▸ Task
Answer with one number only: how many lines in the material contain "swatch".
#### The data
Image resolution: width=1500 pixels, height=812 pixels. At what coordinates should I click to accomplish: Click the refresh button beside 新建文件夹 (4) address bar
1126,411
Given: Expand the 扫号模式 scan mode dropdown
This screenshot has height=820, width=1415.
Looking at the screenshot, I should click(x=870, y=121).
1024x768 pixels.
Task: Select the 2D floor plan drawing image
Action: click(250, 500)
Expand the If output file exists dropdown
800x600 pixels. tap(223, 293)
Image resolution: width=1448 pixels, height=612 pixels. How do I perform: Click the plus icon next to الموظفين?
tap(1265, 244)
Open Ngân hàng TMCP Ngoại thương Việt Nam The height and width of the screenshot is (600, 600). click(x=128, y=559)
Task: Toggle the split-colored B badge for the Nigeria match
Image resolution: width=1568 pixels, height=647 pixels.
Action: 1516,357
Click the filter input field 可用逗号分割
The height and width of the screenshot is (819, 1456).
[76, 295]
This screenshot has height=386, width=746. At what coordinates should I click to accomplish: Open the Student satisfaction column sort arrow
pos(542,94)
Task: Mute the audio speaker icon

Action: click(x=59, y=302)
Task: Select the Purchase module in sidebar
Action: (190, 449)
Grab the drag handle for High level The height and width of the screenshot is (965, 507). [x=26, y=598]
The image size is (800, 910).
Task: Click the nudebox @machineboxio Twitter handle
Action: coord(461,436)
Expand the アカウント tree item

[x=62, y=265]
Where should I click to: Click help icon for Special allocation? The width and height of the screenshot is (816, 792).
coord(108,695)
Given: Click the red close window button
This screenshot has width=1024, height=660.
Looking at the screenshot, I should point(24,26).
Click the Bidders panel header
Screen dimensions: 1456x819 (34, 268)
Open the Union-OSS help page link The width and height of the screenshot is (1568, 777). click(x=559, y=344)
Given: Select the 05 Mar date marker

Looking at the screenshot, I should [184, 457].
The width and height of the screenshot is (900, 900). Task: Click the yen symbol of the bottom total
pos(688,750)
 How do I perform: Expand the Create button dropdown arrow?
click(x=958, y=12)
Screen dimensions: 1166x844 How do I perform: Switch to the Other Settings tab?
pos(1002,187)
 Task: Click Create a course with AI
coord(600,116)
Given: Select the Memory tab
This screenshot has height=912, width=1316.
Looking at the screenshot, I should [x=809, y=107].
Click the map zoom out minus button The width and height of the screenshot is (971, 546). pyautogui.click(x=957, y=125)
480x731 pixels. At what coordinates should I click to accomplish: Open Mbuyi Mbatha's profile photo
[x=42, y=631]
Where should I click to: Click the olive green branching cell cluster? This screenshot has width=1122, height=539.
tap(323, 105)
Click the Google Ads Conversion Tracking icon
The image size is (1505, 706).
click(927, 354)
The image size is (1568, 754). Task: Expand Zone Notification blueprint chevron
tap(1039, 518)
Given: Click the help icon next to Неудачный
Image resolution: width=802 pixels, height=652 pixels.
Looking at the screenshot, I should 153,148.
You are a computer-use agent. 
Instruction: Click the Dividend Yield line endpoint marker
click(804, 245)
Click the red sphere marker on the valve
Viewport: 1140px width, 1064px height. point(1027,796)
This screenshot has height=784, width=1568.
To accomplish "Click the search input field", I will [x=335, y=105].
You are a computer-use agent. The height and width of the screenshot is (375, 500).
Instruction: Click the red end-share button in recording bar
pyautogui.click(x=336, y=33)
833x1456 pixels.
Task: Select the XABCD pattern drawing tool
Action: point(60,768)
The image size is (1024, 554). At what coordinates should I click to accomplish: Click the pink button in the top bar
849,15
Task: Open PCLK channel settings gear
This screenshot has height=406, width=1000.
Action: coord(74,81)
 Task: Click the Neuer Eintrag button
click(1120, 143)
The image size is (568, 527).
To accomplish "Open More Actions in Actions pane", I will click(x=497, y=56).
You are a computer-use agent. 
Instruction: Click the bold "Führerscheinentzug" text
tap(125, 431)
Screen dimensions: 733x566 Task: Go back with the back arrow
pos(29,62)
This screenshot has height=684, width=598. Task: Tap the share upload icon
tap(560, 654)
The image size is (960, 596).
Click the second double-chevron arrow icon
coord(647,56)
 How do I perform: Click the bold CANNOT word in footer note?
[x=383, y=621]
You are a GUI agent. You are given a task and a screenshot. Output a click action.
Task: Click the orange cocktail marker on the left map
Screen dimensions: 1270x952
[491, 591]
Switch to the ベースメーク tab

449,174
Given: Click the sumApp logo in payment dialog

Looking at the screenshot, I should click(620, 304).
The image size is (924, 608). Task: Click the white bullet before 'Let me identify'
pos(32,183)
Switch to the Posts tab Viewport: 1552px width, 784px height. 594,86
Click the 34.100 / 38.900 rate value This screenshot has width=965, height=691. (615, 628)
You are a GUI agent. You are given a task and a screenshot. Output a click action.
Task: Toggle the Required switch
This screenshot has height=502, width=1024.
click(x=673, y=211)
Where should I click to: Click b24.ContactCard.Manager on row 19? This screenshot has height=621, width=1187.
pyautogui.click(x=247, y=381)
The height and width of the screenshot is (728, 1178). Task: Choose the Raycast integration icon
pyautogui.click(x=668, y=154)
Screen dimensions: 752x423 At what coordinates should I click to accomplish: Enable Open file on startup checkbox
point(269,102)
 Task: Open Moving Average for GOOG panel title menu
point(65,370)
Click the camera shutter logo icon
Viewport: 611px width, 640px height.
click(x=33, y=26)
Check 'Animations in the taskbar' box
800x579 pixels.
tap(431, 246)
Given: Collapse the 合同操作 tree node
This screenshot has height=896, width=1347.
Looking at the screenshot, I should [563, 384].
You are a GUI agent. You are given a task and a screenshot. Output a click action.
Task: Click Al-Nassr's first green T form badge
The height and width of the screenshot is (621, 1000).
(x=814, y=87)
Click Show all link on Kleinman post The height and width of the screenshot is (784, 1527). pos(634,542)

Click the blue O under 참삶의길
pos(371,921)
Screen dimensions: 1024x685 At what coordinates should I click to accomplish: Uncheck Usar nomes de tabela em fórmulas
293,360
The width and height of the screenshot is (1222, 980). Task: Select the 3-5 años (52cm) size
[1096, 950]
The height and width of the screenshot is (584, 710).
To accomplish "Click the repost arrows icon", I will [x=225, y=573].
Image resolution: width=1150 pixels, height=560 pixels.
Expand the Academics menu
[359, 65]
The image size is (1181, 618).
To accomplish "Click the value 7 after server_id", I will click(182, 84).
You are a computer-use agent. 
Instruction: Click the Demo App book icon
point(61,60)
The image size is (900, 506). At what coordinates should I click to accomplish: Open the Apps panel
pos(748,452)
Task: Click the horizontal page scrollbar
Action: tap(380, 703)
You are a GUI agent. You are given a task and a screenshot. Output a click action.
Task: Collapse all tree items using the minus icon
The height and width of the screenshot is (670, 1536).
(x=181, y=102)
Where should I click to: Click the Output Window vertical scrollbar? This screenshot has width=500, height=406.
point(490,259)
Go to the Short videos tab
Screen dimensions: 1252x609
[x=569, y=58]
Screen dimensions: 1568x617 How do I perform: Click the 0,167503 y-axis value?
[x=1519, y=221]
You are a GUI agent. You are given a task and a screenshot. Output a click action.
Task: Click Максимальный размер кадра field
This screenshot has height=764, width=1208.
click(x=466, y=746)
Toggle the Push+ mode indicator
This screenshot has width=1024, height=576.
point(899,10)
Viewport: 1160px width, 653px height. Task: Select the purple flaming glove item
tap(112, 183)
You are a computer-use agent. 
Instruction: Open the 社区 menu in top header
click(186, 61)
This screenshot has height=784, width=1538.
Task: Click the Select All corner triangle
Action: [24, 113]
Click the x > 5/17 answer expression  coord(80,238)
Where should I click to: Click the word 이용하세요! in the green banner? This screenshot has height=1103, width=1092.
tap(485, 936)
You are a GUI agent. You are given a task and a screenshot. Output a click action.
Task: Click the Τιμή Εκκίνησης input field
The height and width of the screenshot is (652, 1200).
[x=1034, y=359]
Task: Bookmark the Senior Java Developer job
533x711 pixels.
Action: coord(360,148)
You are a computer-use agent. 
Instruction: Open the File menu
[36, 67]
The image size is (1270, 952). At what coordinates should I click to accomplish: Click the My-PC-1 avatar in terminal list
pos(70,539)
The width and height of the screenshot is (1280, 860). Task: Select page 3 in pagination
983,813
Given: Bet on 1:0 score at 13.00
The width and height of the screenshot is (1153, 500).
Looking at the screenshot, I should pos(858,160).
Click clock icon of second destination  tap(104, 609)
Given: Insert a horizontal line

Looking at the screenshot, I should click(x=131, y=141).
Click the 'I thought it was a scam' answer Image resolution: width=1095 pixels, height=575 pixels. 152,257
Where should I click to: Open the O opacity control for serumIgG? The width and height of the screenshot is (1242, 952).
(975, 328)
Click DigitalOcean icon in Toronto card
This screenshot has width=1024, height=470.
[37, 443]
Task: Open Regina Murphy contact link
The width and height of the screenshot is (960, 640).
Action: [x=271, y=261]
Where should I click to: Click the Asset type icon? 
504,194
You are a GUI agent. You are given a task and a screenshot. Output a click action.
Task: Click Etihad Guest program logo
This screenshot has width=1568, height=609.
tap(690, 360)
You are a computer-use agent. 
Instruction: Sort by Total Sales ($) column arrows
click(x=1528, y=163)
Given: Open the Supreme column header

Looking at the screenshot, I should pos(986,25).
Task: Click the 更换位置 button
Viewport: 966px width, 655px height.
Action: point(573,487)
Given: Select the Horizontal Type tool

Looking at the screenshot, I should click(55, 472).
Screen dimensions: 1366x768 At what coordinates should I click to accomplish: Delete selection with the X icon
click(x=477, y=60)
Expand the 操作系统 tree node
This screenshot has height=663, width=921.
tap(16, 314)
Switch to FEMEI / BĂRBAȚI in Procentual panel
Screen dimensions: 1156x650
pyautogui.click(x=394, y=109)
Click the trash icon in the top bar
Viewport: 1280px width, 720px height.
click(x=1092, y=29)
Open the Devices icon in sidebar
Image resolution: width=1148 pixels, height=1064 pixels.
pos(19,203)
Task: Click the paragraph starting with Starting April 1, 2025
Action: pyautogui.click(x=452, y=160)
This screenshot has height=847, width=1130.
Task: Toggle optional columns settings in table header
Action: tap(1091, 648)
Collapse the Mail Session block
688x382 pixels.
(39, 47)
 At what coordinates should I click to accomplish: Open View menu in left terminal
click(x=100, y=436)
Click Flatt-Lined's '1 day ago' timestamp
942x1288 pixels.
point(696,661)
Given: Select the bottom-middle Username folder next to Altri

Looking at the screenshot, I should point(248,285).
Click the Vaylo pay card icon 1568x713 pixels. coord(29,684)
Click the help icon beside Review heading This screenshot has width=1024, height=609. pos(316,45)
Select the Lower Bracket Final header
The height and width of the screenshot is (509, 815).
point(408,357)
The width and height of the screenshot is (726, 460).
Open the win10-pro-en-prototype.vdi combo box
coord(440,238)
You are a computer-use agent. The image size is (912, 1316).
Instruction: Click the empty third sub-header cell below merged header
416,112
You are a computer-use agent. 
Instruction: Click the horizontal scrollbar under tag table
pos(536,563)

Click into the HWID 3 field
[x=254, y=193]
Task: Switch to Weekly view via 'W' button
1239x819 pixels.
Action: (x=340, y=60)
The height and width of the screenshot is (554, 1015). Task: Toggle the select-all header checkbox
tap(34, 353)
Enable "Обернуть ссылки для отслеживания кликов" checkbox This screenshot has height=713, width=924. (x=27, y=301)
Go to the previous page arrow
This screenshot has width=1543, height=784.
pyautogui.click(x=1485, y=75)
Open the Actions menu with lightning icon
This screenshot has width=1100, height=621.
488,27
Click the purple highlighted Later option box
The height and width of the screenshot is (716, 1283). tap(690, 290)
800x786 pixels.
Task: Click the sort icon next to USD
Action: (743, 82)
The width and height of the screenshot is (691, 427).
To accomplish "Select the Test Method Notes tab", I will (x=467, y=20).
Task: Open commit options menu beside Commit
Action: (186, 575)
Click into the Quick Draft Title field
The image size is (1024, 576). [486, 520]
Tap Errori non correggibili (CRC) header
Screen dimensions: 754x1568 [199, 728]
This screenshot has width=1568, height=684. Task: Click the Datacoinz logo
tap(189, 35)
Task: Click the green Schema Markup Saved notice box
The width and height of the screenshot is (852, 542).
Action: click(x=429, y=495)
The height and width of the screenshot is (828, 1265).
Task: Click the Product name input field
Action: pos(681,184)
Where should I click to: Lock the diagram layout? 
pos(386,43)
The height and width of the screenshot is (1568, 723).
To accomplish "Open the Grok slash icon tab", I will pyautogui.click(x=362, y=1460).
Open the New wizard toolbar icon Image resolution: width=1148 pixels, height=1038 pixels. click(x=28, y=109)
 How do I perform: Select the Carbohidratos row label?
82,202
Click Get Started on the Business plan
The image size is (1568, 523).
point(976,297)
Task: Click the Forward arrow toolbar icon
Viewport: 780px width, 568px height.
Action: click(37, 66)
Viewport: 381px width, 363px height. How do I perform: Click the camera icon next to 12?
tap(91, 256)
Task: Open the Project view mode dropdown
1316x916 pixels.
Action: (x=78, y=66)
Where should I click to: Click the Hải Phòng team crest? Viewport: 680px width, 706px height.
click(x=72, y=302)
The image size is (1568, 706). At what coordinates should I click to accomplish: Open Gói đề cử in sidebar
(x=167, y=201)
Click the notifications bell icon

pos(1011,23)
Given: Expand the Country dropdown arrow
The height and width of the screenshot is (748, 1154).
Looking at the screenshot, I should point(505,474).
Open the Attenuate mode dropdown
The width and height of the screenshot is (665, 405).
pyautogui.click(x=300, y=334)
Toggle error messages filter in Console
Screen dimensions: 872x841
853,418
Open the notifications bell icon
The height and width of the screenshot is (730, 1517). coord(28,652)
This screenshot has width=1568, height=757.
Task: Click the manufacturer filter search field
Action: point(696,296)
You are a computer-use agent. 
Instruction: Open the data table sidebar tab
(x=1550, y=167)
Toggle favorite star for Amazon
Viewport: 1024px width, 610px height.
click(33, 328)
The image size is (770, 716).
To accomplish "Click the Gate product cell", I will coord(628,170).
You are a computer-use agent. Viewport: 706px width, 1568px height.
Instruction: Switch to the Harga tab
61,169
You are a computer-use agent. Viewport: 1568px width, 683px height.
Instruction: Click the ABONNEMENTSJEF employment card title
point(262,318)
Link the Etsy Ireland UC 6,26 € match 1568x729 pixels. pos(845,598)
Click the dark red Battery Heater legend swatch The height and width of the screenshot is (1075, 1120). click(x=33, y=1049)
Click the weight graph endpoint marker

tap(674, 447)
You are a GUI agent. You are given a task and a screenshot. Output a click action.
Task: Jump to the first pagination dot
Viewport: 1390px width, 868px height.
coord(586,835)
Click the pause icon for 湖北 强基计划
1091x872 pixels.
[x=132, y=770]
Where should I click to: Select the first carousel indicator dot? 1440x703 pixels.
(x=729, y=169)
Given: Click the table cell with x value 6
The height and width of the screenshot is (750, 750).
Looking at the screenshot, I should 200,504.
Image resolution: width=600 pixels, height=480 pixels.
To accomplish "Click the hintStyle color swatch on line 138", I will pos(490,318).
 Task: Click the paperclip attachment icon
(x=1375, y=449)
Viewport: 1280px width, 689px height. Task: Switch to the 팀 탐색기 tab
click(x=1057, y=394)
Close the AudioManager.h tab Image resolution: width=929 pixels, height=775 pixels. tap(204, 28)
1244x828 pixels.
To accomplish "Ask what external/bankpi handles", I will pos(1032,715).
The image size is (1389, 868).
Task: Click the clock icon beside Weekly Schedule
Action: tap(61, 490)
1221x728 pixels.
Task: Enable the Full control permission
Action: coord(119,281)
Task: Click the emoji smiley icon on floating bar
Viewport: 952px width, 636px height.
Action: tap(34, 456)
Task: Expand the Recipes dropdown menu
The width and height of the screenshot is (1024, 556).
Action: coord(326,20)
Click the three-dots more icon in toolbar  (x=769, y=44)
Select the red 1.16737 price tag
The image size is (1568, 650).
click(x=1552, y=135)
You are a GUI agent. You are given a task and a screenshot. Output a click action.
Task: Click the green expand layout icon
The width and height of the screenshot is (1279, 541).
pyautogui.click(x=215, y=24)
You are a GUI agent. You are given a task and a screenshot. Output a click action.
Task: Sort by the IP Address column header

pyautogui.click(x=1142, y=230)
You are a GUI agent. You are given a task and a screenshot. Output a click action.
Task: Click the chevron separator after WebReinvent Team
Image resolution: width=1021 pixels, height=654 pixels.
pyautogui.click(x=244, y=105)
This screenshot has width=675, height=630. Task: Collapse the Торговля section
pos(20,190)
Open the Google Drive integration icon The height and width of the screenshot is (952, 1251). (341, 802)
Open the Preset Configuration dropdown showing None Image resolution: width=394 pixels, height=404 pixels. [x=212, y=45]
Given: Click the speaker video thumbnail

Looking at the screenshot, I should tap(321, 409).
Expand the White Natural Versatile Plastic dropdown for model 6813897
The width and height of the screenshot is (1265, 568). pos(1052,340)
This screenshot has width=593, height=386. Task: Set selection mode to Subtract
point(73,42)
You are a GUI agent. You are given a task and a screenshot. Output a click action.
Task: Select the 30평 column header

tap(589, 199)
########
▸ Result of the task
2